Structure
The full extent of the Sudbury Basin is 62 km (39 mi) long, 30 km (19 mi) wide and 15 km (9.3 mi) deep, although the modern ground surface is much shallower.
The main units characterizing the Sudbury Structure can be subdivided into three groups: the Sudbury Igneous Complex (SIC), the Whitewater Group, and footwall brecciated country rocks that include offset dikes and the Sublayer. The SIC is believed to be a stratified impact melt sheet composed from the base up of sublayer norite, mafic norite, felsic norite, quartz gabbro, and granophyre.
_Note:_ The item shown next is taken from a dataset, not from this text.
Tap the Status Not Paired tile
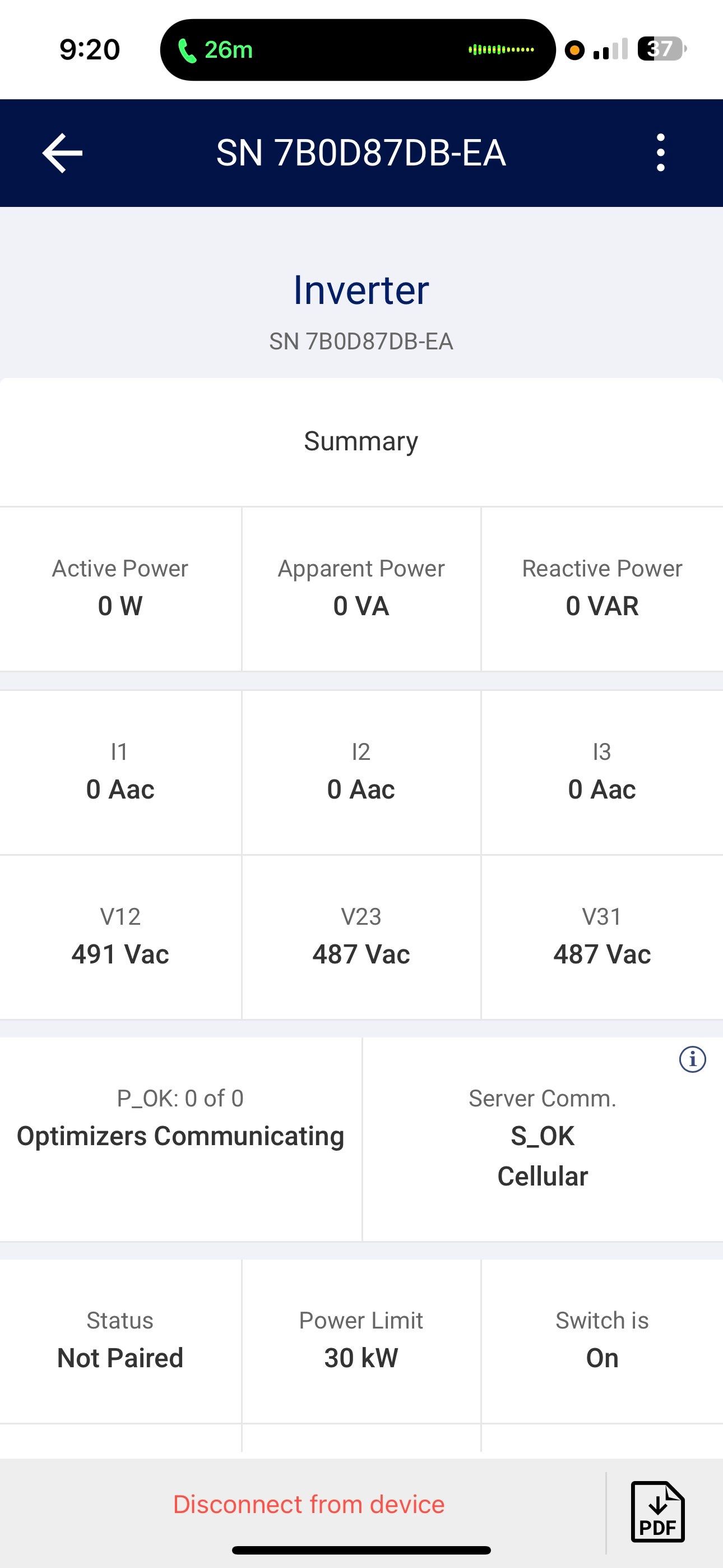This screenshot has height=1568, width=723. (x=120, y=1340)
The Whitewater Group consists of a suevite and sedimentary package composed of the Onaping (fallback breccias), Onwatin, and Chelmsford Formations in stratigraphic succession. Footwall rocks, associated with the impact event, consist of Sudbury Breccia (pseudotachylite), footwall breccia, radial and concentric quartz dioritic breccia dikes (polymict impact melt breccias), and the discontinuous sublayer.
Because considerable erosion has occurred since the Sudbury event, an estimated 6 km (3.7 mi) in the North Range, it is difficult to directly constrain the actual size of the Sudbury crater, whether it being the diameter of the original transient cavity, or the final rim diameter.
The deformation of the Sudbury structure occurred in five main deformation events (by age):
- formation of the Sudbury Igneous Complex (1849 Ma)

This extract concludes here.